To backtrack a little, my high school English Dept. had selected me to be and entrant in a national contest sponsored by NCTE, the National Council of Teachers of English. I wrote an essay and submitted it, along with a couple other pieces of work, and was one of the national winners. I forget how many were entrants, tens of thousands or something like that, but I was a winner. Within a few weeks I started receiving hundreds of letters from colleges from across the country, many written personally by someone representing the school. The phone rang like wild. I was a good student, so, in a way, I was going to have my choice of where to go. But to be in the ROTC program I would have to attend a certain college or university.
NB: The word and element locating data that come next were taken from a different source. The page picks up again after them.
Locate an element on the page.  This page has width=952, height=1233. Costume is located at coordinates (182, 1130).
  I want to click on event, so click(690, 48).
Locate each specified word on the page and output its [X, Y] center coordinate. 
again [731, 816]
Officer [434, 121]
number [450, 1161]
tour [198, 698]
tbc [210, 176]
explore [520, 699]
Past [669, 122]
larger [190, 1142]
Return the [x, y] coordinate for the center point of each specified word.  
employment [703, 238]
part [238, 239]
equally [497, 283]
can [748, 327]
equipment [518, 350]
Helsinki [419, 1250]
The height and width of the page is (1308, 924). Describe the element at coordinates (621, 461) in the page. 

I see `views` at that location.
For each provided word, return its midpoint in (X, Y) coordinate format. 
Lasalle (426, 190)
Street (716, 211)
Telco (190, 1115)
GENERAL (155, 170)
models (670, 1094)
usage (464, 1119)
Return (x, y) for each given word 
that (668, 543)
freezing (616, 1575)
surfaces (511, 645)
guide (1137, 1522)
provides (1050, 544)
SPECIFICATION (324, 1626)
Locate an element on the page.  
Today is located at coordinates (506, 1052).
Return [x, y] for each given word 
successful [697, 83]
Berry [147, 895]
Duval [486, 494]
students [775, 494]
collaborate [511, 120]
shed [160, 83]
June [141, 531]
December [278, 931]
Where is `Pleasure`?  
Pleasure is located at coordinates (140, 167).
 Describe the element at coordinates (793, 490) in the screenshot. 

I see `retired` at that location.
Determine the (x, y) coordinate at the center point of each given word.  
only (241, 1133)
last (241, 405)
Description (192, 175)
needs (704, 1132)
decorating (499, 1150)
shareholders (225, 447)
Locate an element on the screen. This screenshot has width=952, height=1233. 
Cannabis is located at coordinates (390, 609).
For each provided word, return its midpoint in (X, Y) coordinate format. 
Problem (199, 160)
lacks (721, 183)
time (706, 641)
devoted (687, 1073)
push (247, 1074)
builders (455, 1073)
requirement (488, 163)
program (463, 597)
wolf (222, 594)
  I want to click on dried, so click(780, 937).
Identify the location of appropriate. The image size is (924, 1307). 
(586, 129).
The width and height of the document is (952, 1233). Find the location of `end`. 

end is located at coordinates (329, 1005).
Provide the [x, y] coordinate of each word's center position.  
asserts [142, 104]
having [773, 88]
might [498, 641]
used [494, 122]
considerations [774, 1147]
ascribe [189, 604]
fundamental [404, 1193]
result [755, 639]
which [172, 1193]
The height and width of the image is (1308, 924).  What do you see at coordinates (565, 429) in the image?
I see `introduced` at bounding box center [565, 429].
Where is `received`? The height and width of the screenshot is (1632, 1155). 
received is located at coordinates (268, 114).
That was to be determined.
The ROTC program was attractive because it was the promise of a job after graduation, and payment for college. My grandfather never said anything to me until the day before he was supposed to take me on the 3 hour Turnpike ride from Defiance to Cleveland. He was a big, crusty, overpowering man, a WWII Army Sergeant, who was once the driver of the lead jeep for General Bradley, in Europe. His description of the duty was to be the first in the convoy to be shot or blown up! Perhaps the most important thing ever determined for me was his decision to not take me to Cleveland. I remember the words. "You are not the military type. You are not good at taking orders. You have the gift of gab and that is not what they want in the military. I am not taking you there." He was right. Grants and scholarships paid for my education. Maybe he also knew that would happen. I don't know.
Anyway, back to the Veteran's Day beginning of this post. I have received numerous notes, messages and chats about how other people had the same kind of hardship and abuse growing up that I experienced. Many, or most, of those folks are a little older than me. They were almost exclusively the children of soldiers returning from WWII, and most had a much rougher childhood than I faced. It will seem blasphemous, but I need to say it. Perhaps the Greatest Generation was not so great, on the home front. Yes, they defeated the evil on the battlefield, but maybe, just maybe, it created an evil in them. I cannot imagine having to experience the horrors and loss of that war. Maybe they returned as victors, but what so many of them saw and heard and felt took something out of them. We ended up with decades of walls, iron curtains and cold wars, overseas and at home. And in the end, I place no blame. I have only my opinion. We are not animals that can kill, without remorse, for dominance of the pack or pride, nor can we see death and move on to the next meal or watering hole without emotion. We are humans. We are intelligent. We analyze. We are emotional. Regardless, Veterans deserve every ounce of respect we can give.
What does this have to do with writing? Again, an opinion that maybe is off base, but it seems to me that people who had difficult lives as children generally have more to write about. Whether they spent time hiding physically or emotionally, when the light finally shines on them there is a need to let all that past out. Sometimes it is easy, most often it is not. I suppose that is why I so often get the question about my writing being cathartic.